はじめに
「資本のねじれ」が生む歪みが増大
子会社が親会社よりも力を持った状態を「資本のねじれ」といいます。日本で過去の例を挙げると、「イトーヨーカ堂がセブンイレブンの親会社だった」「ニッポン放送がフジテレビの親会社だった」ことが、これにあたります。さまざまな問題を生んだので、今は資本を組み替えて、ねじれを解消しています。
力をつけた日産がルノーの子会社であるという「資本のねじれ」が今、さまざまな問題を生んでいます。ゴーン氏は当初、日産の収益回復に全力を尽くしましたが、ルノーのCEOを兼務するようになってから、次第にルノーの利害で動く面も見られるようになりました。
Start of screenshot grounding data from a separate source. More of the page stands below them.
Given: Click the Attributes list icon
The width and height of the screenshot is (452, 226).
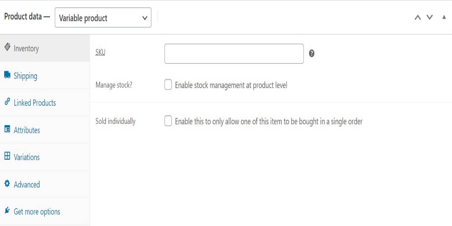Looking at the screenshot, I should [x=7, y=129].
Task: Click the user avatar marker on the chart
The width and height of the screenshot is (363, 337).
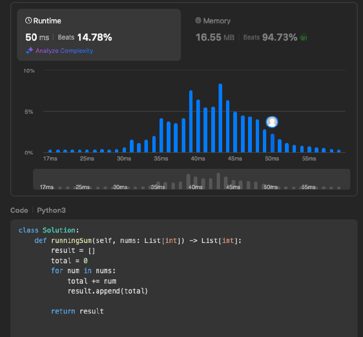Action: 272,122
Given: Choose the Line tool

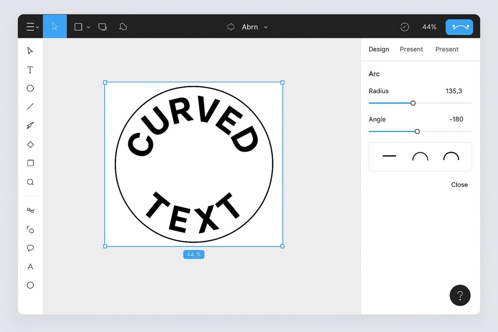Looking at the screenshot, I should click(x=30, y=107).
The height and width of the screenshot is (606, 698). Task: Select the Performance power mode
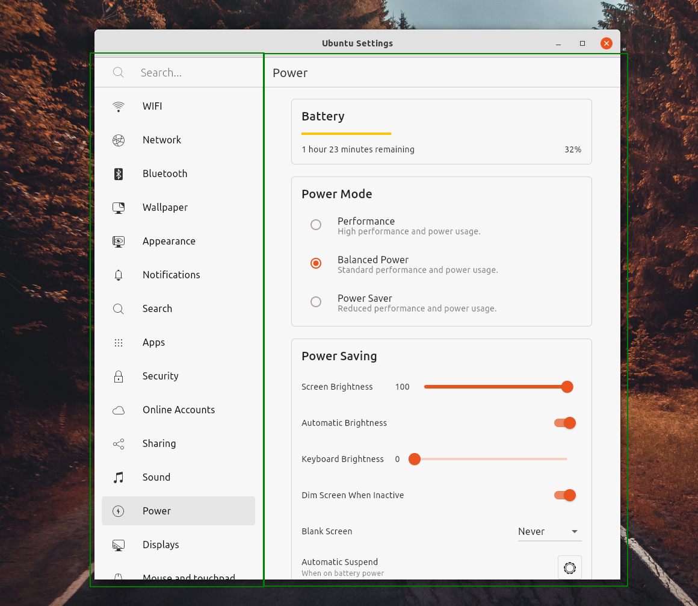coord(316,225)
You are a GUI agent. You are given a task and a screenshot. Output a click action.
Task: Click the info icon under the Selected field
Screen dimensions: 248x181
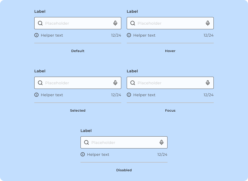[x=36, y=95]
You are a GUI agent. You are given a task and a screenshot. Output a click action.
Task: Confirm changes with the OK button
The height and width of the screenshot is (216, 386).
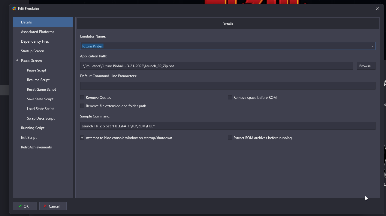click(25, 206)
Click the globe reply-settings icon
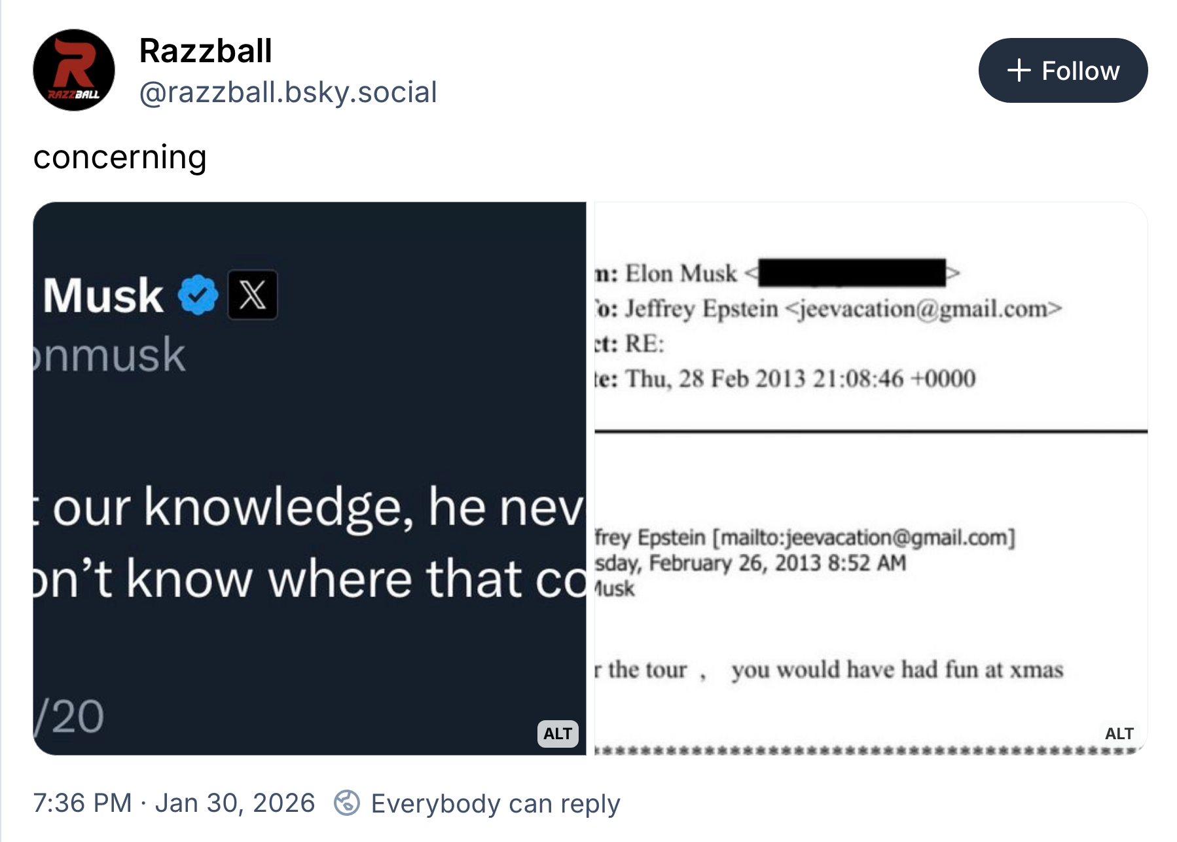This screenshot has width=1177, height=842. 347,803
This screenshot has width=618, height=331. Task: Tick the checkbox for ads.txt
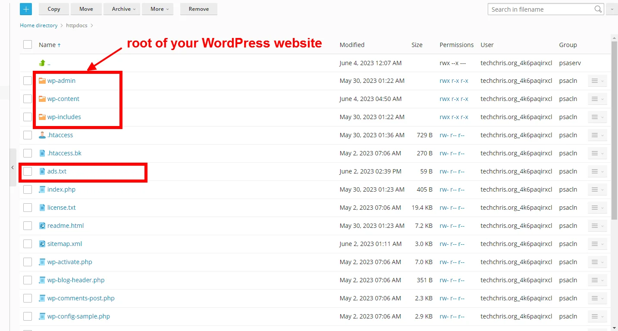point(28,171)
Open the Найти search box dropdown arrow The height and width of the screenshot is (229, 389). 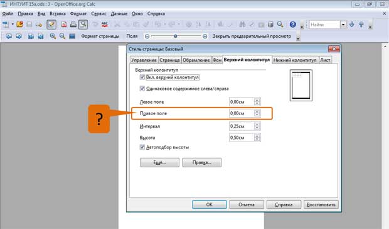tap(343, 25)
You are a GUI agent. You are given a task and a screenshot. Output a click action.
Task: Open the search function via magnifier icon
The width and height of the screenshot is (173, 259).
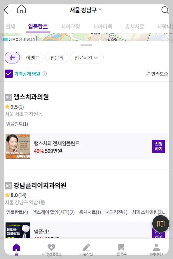coord(165,10)
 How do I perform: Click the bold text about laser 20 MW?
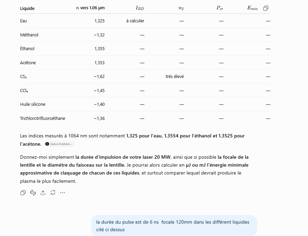(123, 157)
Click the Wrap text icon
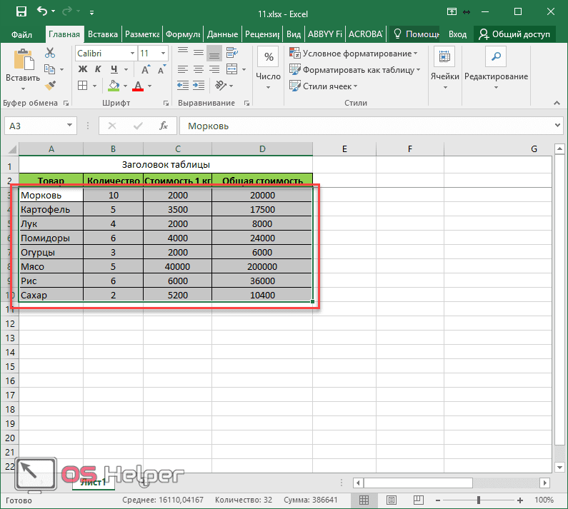 (x=231, y=53)
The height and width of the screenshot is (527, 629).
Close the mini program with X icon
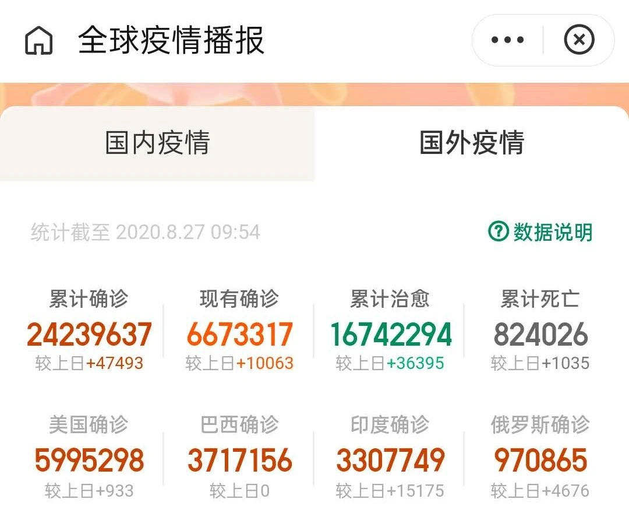(x=579, y=40)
その矛盾は、次第に無視できないものになりつつありました。
フランス政府は、ルノーに15%出資する大株主です。この出資比率を30%に高めるとともに、日産をルノーの完全子会社にし、フランスに製造拠点を移させることを構想するようになっていました。
ゴーン元会長はこの構想に反対し、日産を守っていたと言われますが、それでもフランス政府の意向をくんで動かざるをえなくなっていたと考えられます。日産の製造拠点をフランスに移すよう、誘導していた可能性もあります。
日産とゴーン氏の根本的な問題
今から10年以上前ですが、私は日産自動車の経営説明会で、ゴーン元会長のプレゼンを何回も聞きました。よく聞いたのは「人件費の高い国には投資しない」という話です。日本ではなく、メキシコなど新興国に積極投資していく戦略を説明するときに出てきました。
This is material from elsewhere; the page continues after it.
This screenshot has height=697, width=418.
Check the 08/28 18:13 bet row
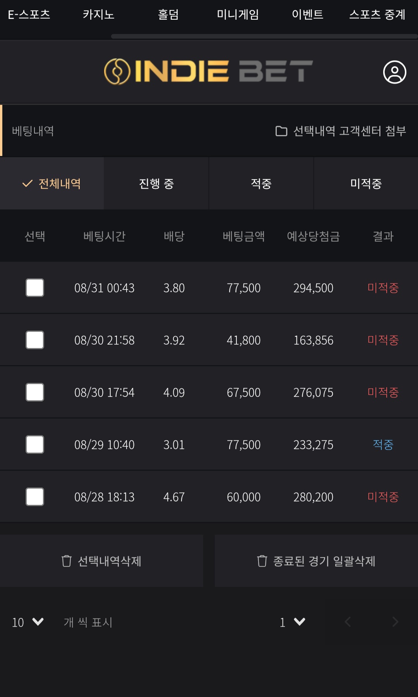(35, 497)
それは、日産が生き残るために必要なことだったかもしれません。ただ、フランスに生産を移していくという今の戦略は、当時聞いた話から考えると整合性がありません。フランス政府の意向が、日産の経営の舵取りに影響している可能性があります。
私は、ゴーン元会長がルノーの会長を兼務するようになった2005年以降、少しずつ日産ではなくルノーとフランス政府の方を向いて仕事をするようになっていったと考えています。そんな元会長に経営の全権を与えてしまったのが、日産自動車の問題だと思います。
政治リスクに翻弄される自動車株
日産だけでなく、自動車関連株はトヨタやホンダもPER(株価収益率)、PBR(株価純資産倍率)から見て、割安なバリュエーションに据え置かれています。中でも、日産の低評価が際立っています。
貿易戦争でターゲットになる不安、世界景気が減速して業績が悪化する不安が、自動車株全体の低評価につながっています。それに加えてもう1つ、自動車株の低評価につながっている不安があります。
将来EV(電気自動車)が広く普及することによって、ガソリン車のエンジン(内燃機関)を作るインフラが無用になるという不安です。確かに10~20年後を考えると、その問題は無視できません。ただ、私はやや不安が先走り過ぎていると感じています。現在は世界の車のほとんどはガソリン車で、年々販売台数が増加している事実があるからです。
世界の自動車業界で高い競争力を持つトヨタ、ホンダ、日産には、一定の投資ポジションを持っていいと思います。しかし、自動車株にばかり、たくさん投資するのも問題です。トヨタかホンダか日産、どれか1つでいいと思います。